Showing posts with label danny kaye. Show all posts
Showing posts with label danny kaye. Show all posts

Thursday, March 28, 2019

The Kid from Brooklyn (1946)



Who's in it?: Danny Kaye (Up in Arms, Wonder Man, White Christmas), Virginia Mayo (The Princess and the Pirate, Wonder Man), Vera-Ellen (Wonder Man, White Christmas), and Steve Cochran (Wonder Man)

What's it about?: A milkman (Kaye) accidentally knocks out a professional boxer (Cochran) and is pressured by the fighter's manager into becoming a boxer himself.

How is it?: Easily my favorite of the three early Danny Kaye movies we've seen so far this year. In addition to Cochran, Vera-Ellen and Virginia Mayo are also both back from Wonder Man, playing Kaye's sister and girlfriend respectively. The movie's as funny as the previous two, but the music is better with even more focus on Vera-Ellen's amazing dancing.

There's also a nice character arc for Kaye's milkman and Cochran reminds me of Bobby Cannavale in all the best ways. And there's a great payoff gag at the end of the movie that made me want to rewatch the whole thing again right then.

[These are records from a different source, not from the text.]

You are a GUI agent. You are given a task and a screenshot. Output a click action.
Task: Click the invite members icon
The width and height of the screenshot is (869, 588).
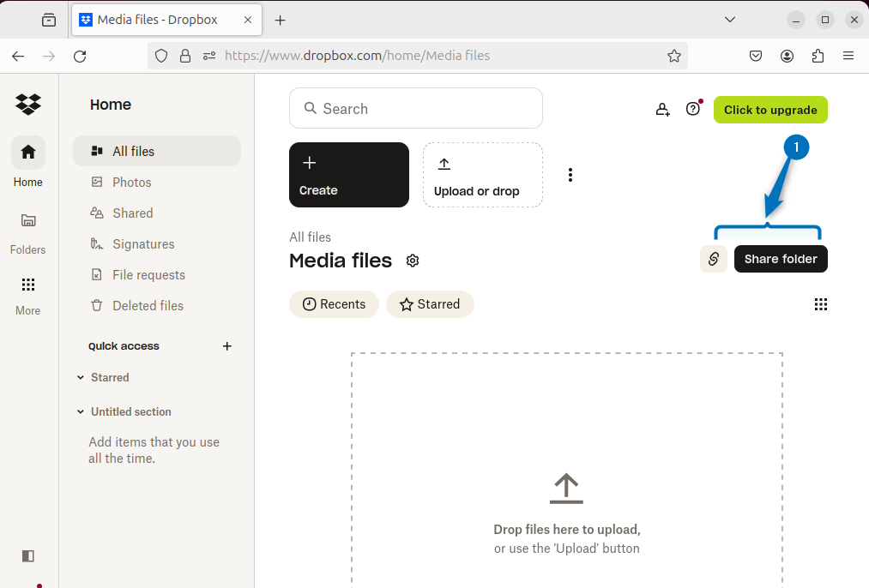(662, 110)
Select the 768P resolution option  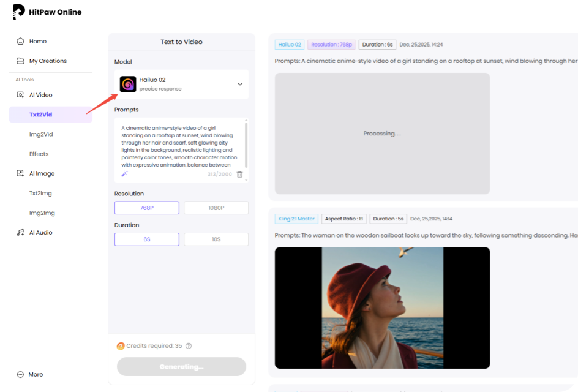coord(146,208)
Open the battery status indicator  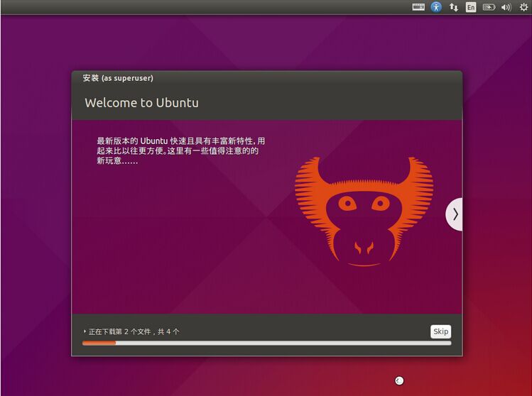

Rating: Four out of five pugilistic pasteurized-product peddlers.

Thursday, February 28, 2019

Wonder Man (1945)



Who's in it?: Danny Kaye (White Christmas), Virginia Mayo (Captain Horatio Hornblower RN), and Vera-Ellen (also White Christmas)

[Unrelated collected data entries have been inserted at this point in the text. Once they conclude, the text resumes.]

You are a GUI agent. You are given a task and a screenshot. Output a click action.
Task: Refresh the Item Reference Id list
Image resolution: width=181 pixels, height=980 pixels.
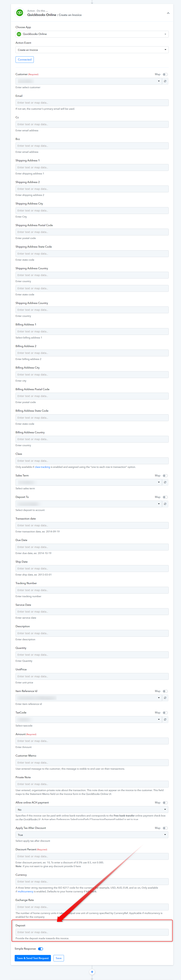(165, 698)

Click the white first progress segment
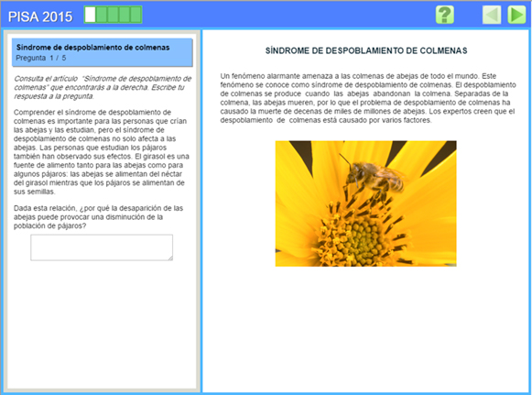coord(90,15)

What's it about?: When a nightclub comedian is murdered by the mob, his ghost teams up with his nerdy twin brother to bring the killers to justice.

How is it?: Danny Kaye's second movie was also the screen debut of Vera-Ellen, who teams up with him again in White Christmas. I'm going to need to watch through her filmography alongside Kaye's. She's amazing in White Christmas and her dancing is just as impressive in Wonder Man where she plays another nightclub performer who's dating Kaye's comedian character.

I like the story here much more than Up in Arms. Kaye is great in both of his roles, but he's especially funny as the hapless, introverted, totally uncomfortable bookworm who sees a ghost that nobody else can. Virgina Mayo plays the woman that the academic brother is interested in and she's great, too.

Rating: Four out of five wacky, but vengeful ghosts.

Thursday, February 21, 2019

Up in Arms (1944)



I miss doing these short movie reviews. And since I'm watching my way through a couple of filmographies this year, I thought it might be nice to document them instead of just briefly mentioning them in my Year End Wrap-Up next January.

Who's in it?: Danny Kaye (White Christmas), Dinah Shore (lots of '70s variety and sketch shows), Dana Andrews (Night of the Demon, Laura), and Constance Dowling (whom I didn't know before, but dang she's cute)

What's it about?: It's J Geils Band's "Love Stinks": The Movie. She loves him, but he loves her, but she loves somebody else. In the military.

How is it?: After enjoying Danny Kaye for years in annual viewings of White Christmas, I decided to finally look at some of his other films this year. This was his first starring role and it's a funny one, though not as hilarious as I expected.

Shore is in love with Kaye who's in love with Dowling who's in love with Andrews who (in a not so shocking twist) is actually in love with Dowling back. There's a lot of lead-up before the four of them join the army and are deployed to the South Pacific. The plot is extremely loose, really just something to hang some wacky hi-jinx and mediocre songs on, but it's easy to see why Kaye became a star. He and Shore (whose voice gets a lot of deserved attention) do some cool scat singing, which I enjoy. And it's always nice to see Dana Andrews.

Rating: Three out of five singing soldiers.